■ **Task brief**:
Quote the entire listing below word for word, keeping every line as it appears.

■ **Part of a data file**:
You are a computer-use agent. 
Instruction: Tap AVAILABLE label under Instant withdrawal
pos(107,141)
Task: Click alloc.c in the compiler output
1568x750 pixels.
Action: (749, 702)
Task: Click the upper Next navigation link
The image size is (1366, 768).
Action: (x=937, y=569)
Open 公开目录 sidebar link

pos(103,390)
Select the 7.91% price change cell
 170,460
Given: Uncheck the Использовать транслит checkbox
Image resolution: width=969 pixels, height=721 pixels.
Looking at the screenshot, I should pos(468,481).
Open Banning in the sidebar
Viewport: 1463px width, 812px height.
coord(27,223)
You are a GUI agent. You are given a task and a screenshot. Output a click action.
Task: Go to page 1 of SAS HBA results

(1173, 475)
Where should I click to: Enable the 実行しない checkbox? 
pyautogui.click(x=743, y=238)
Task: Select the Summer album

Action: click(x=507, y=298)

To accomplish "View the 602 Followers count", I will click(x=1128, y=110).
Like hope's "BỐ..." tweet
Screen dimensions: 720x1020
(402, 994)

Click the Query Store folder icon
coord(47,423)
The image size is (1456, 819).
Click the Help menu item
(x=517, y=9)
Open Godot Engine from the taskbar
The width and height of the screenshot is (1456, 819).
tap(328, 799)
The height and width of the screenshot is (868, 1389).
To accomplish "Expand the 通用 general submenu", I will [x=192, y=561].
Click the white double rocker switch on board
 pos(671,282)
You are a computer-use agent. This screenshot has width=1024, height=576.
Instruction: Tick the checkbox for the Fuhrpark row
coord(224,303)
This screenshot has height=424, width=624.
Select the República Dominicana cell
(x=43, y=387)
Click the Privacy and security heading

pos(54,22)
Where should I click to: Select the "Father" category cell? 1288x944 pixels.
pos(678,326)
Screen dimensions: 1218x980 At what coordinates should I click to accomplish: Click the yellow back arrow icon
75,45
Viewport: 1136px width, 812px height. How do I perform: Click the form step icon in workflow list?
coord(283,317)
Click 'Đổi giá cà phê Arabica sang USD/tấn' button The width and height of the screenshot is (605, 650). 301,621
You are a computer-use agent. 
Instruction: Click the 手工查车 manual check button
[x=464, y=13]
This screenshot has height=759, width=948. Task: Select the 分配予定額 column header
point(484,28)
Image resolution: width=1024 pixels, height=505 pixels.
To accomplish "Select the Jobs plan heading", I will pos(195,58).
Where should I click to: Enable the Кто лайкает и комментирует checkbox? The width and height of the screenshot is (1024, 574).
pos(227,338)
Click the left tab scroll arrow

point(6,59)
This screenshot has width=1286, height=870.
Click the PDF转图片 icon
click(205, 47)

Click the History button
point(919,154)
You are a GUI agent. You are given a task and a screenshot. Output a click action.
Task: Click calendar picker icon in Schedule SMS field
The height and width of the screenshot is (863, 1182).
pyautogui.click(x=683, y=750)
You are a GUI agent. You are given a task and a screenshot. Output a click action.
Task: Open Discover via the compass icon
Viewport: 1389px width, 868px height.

■ **Response to the exercise**:
You are a computer-use agent. 
Instruction: Tap AVAILABLE label under Instant withdrawal
pos(107,141)
Task: Click alloc.c in the compiler output
1568x750 pixels.
Action: (749, 702)
Task: Click the upper Next navigation link
The image size is (1366, 768).
Action: (x=937, y=569)
Open 公开目录 sidebar link

pos(103,390)
Select the 7.91% price change cell
 170,460
Given: Uncheck the Использовать транслит checkbox
Image resolution: width=969 pixels, height=721 pixels.
Looking at the screenshot, I should pos(468,481).
Open Banning in the sidebar
Viewport: 1463px width, 812px height.
coord(27,223)
You are a GUI agent. You are given a task and a screenshot. Output a click action.
Task: Go to page 1 of SAS HBA results

(1173, 475)
Where should I click to: Enable the 実行しない checkbox? 
pyautogui.click(x=743, y=238)
Task: Select the Summer album

Action: click(x=507, y=298)

To accomplish "View the 602 Followers count", I will click(x=1128, y=110).
Like hope's "BỐ..." tweet
Screen dimensions: 720x1020
(402, 994)

Click the Query Store folder icon
coord(47,423)
The image size is (1456, 819).
Click the Help menu item
(x=517, y=9)
Open Godot Engine from the taskbar
The width and height of the screenshot is (1456, 819).
tap(328, 799)
The height and width of the screenshot is (868, 1389).
To accomplish "Expand the 通用 general submenu", I will [x=192, y=561].
Click the white double rocker switch on board
 pos(671,282)
You are a computer-use agent. This screenshot has width=1024, height=576.
Instruction: Tick the checkbox for the Fuhrpark row
coord(224,303)
This screenshot has height=424, width=624.
Select the República Dominicana cell
(x=43, y=387)
Click the Privacy and security heading

pos(54,22)
Where should I click to: Select the "Father" category cell? 1288x944 pixels.
pos(678,326)
Screen dimensions: 1218x980 At what coordinates should I click to accomplish: Click the yellow back arrow icon
75,45
Viewport: 1136px width, 812px height. How do I perform: Click the form step icon in workflow list?
coord(283,317)
Click 'Đổi giá cà phê Arabica sang USD/tấn' button The width and height of the screenshot is (605, 650). 301,621
You are a computer-use agent. 
Instruction: Click the 手工查车 manual check button
[x=464, y=13]
This screenshot has height=759, width=948. Task: Select the 分配予定額 column header
point(484,28)
Image resolution: width=1024 pixels, height=505 pixels.
To accomplish "Select the Jobs plan heading", I will pos(195,58).
Where should I click to: Enable the Кто лайкает и комментирует checkbox? The width and height of the screenshot is (1024, 574).
pos(227,338)
Click the left tab scroll arrow

point(6,59)
This screenshot has width=1286, height=870.
Click the PDF转图片 icon
click(205, 47)

Click the History button
point(919,154)
You are a GUI agent. You are given a task and a screenshot. Output a click action.
Task: Click calendar picker icon in Schedule SMS field
The height and width of the screenshot is (863, 1182).
pyautogui.click(x=683, y=750)
You are a GUI agent. You are given a task and a screenshot. Output a click action.
Task: Open Discover via the compass icon
Viewport: 1389px width, 868px height.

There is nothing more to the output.